Central Bank of Kenya(CBK) has raised the base lending rate from 7.5 per cent to 8.25 per cent citing sustained inflationary pressures amid elevated global risks.
The apex bank noted that it decided to raise the rate to anchor runaway inflation in the economy.
The increase by 75 basis points signals higher cost of loans for Kenyan borrowers.
“The Committee noted the sustained inflationary pressures, the elevated global risks and their potential impact on the domestic economy and concluded that there was scope for a tightening of the monetary policy in order to further anchor inflation expectations,” CBK https://www.centralbank.go.ke/said in a statement.

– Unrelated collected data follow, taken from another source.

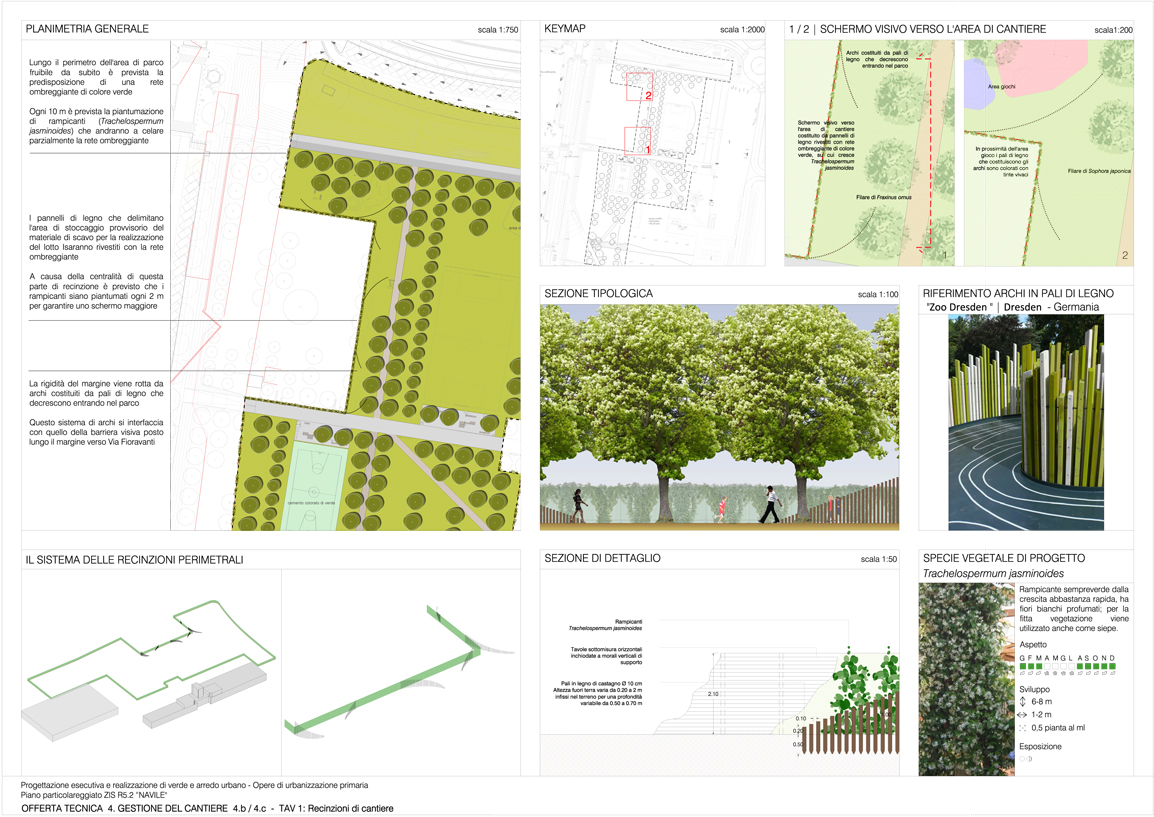Click the Zoo Dresden reference caption
Image resolution: width=1154 pixels, height=817 pixels.
(x=1011, y=307)
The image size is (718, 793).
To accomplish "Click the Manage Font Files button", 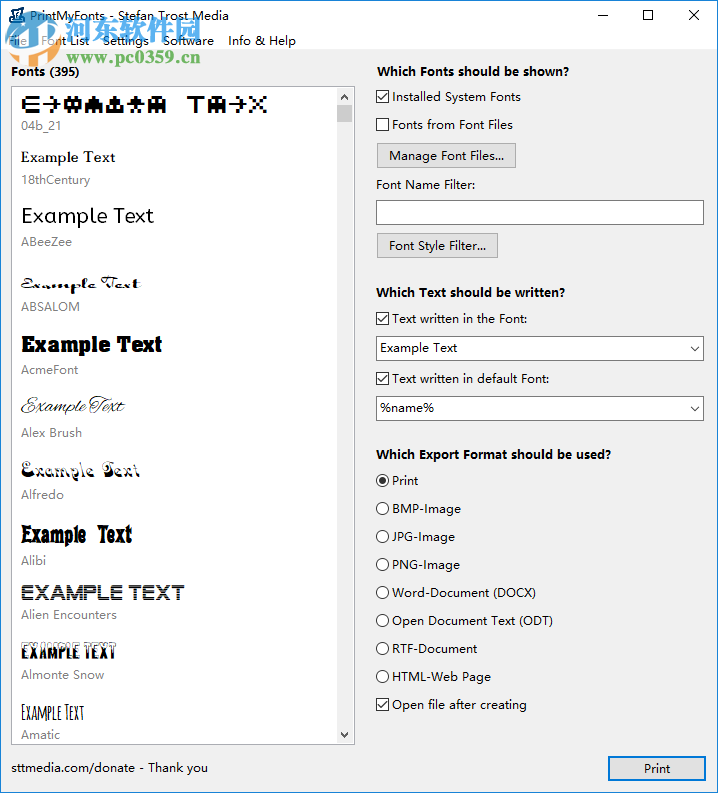I will tap(446, 156).
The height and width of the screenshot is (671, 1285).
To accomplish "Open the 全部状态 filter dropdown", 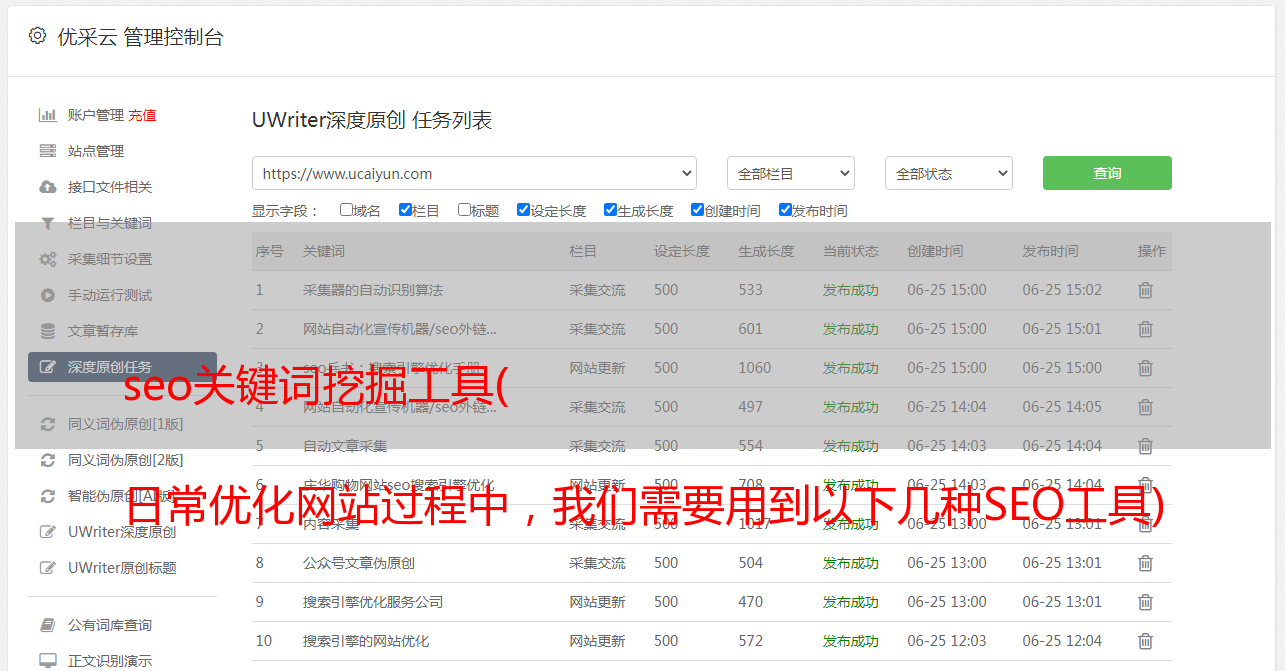I will click(948, 173).
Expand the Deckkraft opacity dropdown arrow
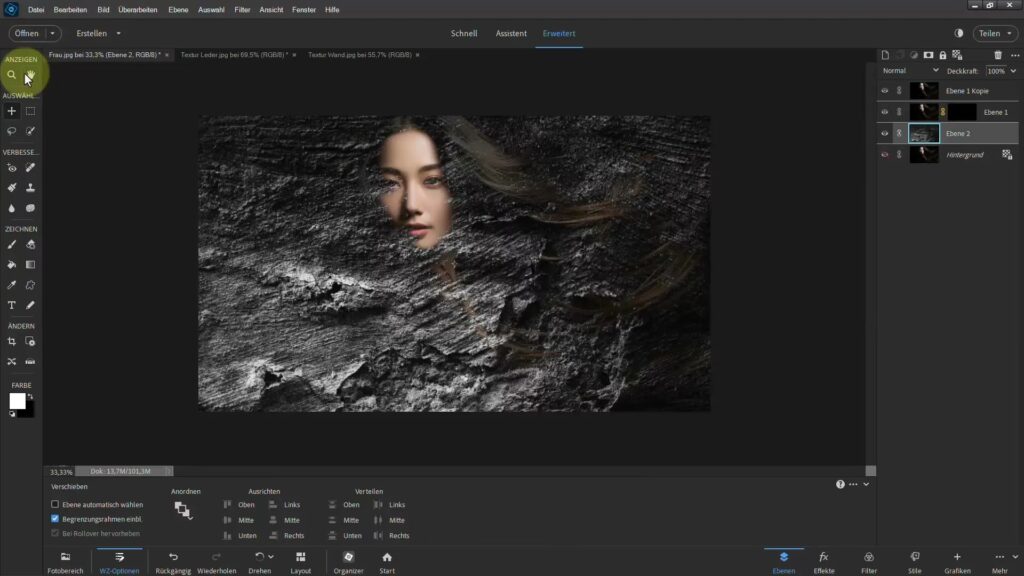Viewport: 1024px width, 576px height. 1012,72
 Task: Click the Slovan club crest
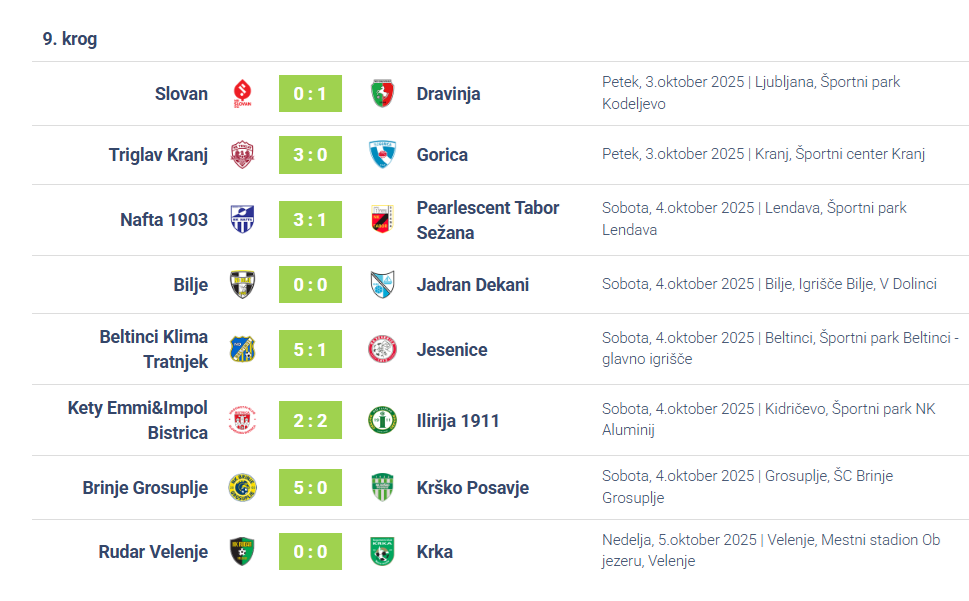point(242,94)
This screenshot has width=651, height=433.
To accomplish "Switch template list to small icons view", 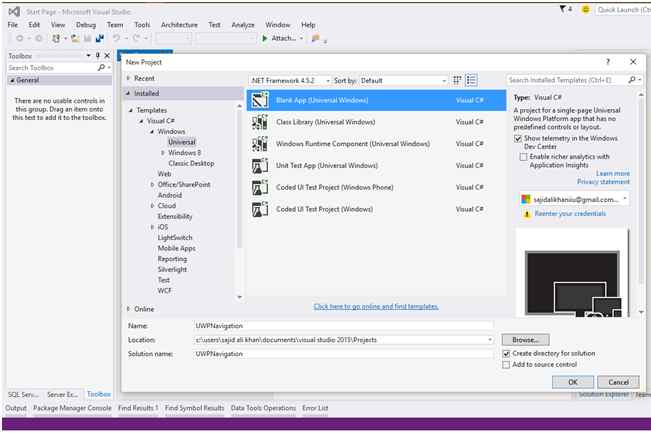I will click(x=458, y=80).
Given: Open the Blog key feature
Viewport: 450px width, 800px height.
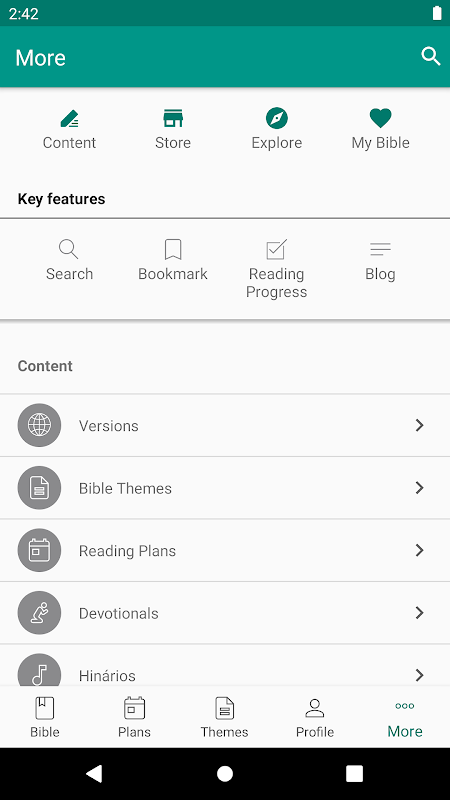Looking at the screenshot, I should tap(381, 260).
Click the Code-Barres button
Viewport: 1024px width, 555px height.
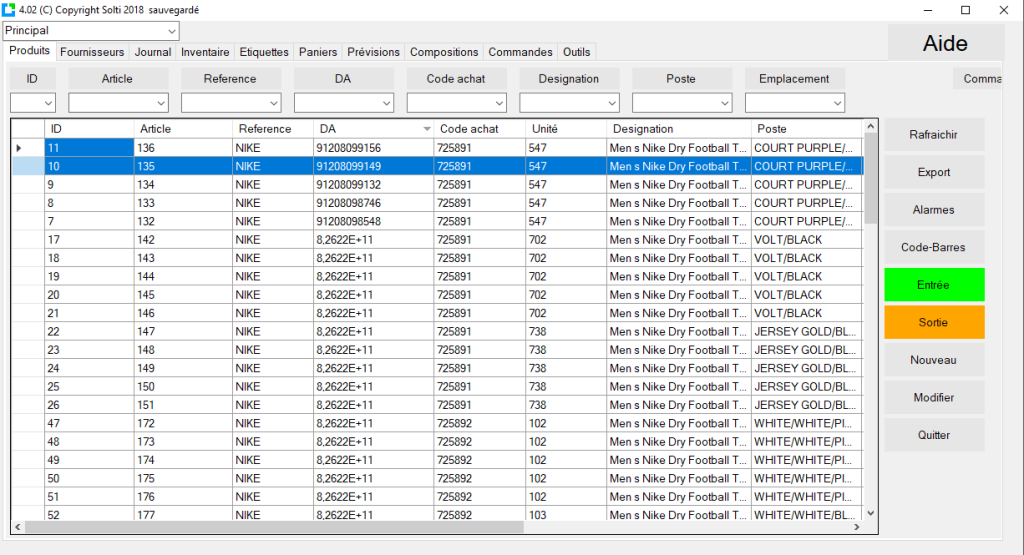tap(934, 247)
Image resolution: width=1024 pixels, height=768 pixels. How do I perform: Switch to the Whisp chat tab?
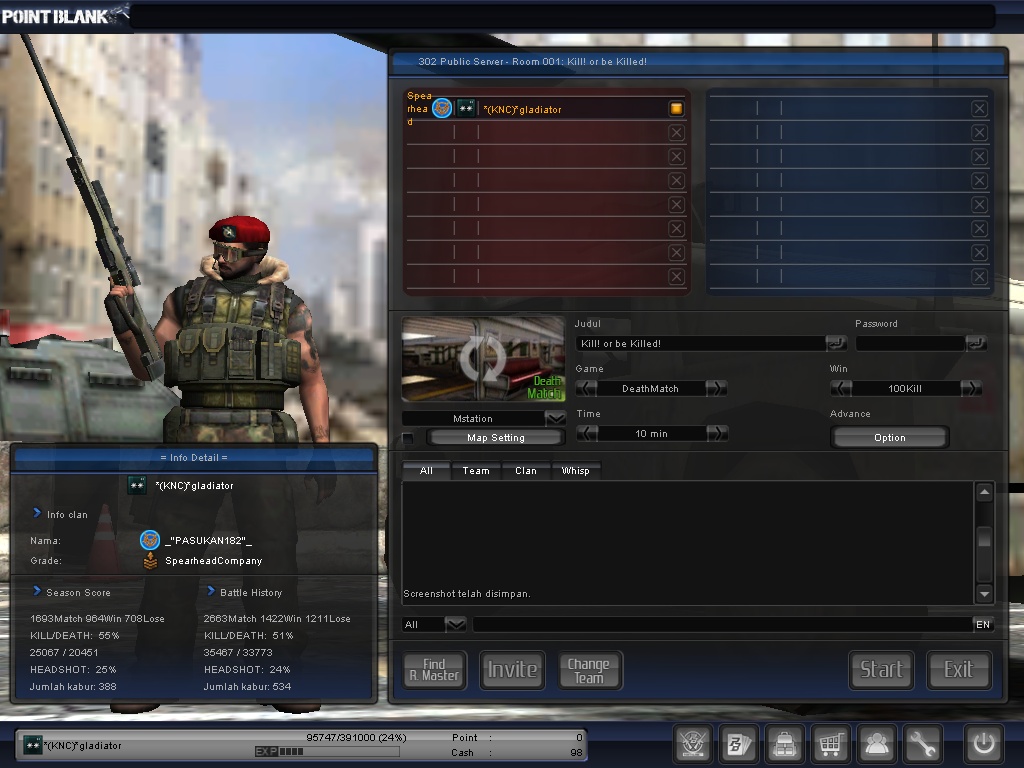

The CBR had been remained at 7.5 percent for four months since May 30.
Before that , the apex bank had retained the rate at 7 per cent from April 2020 providing an accommodative stance to the economy which suffered disruptions from the Covid-19 pandemic.
Kenyans endured the sharpest rise in the cost of living in August when inflation rose to an all time high of 8.5 per cent, amid a failed maize flour subsidy, rising fuel costs and a weakening shilling.
CBK expects overall inflation to remain elevated in the near term, due in part to the scaling down of the Government price support measures, resulting in increases in fuel and electricity prices, the impact of tax measures in the FY 2022/23 Budget, and global inflationary pressures.